Kontemplasi Empat Tahun Tsunami - 3

Kita lah Biang Keladi Segala Bencana

Telah Allah kehendaki bahwa negeri ini telah lebih setengah abad menjalani kebebasannya dari belenggu penjajah, merdeka dari kolonialisme, berdaulat dan leluasa mengatur rumah tangga dan kekayaannya sendiri. Dan telah Allah kehendaki pula bahwa pemimpin negeri ini silih berganti dengan segala kebaikan dan keburukannya agar kita menjadi dewasa dan matang dalam berbangsa dan bernegara. Tetapi lagi-lagi, yang selalu kita hasilkan adalah penyimpangan-penyimpangan dan kerusakan.
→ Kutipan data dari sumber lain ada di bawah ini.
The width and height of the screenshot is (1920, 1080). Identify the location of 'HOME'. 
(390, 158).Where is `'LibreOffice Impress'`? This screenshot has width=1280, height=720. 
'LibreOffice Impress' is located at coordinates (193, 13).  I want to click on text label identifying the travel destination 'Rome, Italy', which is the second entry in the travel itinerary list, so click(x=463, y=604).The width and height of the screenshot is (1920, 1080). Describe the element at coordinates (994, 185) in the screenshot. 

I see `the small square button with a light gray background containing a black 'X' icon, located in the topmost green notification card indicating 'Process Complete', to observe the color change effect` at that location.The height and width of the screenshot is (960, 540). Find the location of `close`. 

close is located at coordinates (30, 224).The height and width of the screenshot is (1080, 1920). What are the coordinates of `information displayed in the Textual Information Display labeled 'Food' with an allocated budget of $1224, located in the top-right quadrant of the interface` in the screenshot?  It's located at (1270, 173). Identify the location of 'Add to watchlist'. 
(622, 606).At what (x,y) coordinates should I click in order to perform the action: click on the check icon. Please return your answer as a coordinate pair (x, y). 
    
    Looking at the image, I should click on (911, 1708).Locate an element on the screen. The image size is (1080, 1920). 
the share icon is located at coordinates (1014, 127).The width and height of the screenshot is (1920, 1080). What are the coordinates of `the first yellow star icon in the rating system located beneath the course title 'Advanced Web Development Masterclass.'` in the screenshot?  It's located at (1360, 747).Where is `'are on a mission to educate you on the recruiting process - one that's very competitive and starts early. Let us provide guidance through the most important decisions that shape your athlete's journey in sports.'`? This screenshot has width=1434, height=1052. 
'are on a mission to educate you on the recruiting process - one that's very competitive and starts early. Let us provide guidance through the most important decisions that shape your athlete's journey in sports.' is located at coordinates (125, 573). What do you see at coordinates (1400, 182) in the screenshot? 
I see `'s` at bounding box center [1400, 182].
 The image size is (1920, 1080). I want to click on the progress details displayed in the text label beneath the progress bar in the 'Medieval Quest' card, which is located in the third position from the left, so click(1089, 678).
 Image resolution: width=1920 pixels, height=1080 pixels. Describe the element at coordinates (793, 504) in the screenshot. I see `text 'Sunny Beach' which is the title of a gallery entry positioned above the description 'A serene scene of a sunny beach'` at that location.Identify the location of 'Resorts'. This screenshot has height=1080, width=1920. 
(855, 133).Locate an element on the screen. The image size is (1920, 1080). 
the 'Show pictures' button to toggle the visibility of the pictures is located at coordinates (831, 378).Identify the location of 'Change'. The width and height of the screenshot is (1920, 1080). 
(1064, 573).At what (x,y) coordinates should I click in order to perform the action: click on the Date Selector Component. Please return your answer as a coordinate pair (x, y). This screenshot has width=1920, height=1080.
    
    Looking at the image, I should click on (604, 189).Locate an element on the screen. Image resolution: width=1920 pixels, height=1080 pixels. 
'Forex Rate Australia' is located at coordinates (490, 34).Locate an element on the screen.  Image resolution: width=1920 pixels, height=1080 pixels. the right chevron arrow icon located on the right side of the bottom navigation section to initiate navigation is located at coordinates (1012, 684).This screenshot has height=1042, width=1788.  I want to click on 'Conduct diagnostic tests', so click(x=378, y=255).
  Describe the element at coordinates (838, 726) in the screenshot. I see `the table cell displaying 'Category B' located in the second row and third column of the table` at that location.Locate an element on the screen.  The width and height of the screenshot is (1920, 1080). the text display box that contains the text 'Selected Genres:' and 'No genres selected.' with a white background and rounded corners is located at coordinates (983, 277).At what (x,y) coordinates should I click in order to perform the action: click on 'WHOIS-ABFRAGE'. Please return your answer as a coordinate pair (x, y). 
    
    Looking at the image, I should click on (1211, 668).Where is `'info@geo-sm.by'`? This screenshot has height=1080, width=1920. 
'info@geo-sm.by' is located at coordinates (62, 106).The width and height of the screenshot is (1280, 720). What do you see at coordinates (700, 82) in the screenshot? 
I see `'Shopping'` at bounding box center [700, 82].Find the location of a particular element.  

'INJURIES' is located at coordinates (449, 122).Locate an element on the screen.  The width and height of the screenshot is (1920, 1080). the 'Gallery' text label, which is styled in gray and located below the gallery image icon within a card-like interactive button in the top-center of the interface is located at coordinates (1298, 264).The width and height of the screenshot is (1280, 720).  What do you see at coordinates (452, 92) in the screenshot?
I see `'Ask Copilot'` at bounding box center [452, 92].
Dan keadaan yang bersifat merusak tersebut senantiasa kita pertahankan, bahkan kita wariskan dari generasi ke generasi. Karena semakin hari kondisi negeri ini tidak lebih baik, baik di bidang ekonomi, sosial, politik, pendidikan, kehidupan keber-agama-an maupun kehidupan kemasyarakatan. Di bidang ekonomi, harga kebutuhan hidup semakin menjulang tinggi, secara sosial masyarakat tak pernah merasakan kesejahteraan, berpolitik hanya dijadikan sarana memperkaya diri, pendidikan tak lagi menjadi sarana untuk membangun sumber daya manusia tetapi menjadi lading bisnis, agama dijadikan tameng untuk saling membunuh, mengusir dan menganggap orang lain tidak berhak menghuni negeri ini, serta masyarakat pun tak punya lagi empati bahwa di sekelilignya banyak orang yang mati karena kelaparan dan kedinginan.

Nampaknya, bagi sebagian penduduk negeri ini, akal yang Allah anugerahkan sebagai pembeda manusia dari mahluk lainnya, sebagai radar pendeteksi keagungan Allah yang terhampar di jagat raya, hanya menjadi sekedar gumpalan lemak dan saraf yang selalu sibuk dan pusing mencari dalih untuk menisbikan ke-Maha-anNya. Hati yang Allah tanamkan dalama raga kita sebagai navigator agar kita mampu mengendalikan diri, berjalan lurus di jalan-Nya, mengambil yang hak dan meninggalkan yang bathil, hanya berfungsi sebagai gumpalan darah yang berselimut hawa nafsu yang menjerumuskan kita ke kepongahan jiwa yang meng-eliminasi kehambaan kita kepada Allah.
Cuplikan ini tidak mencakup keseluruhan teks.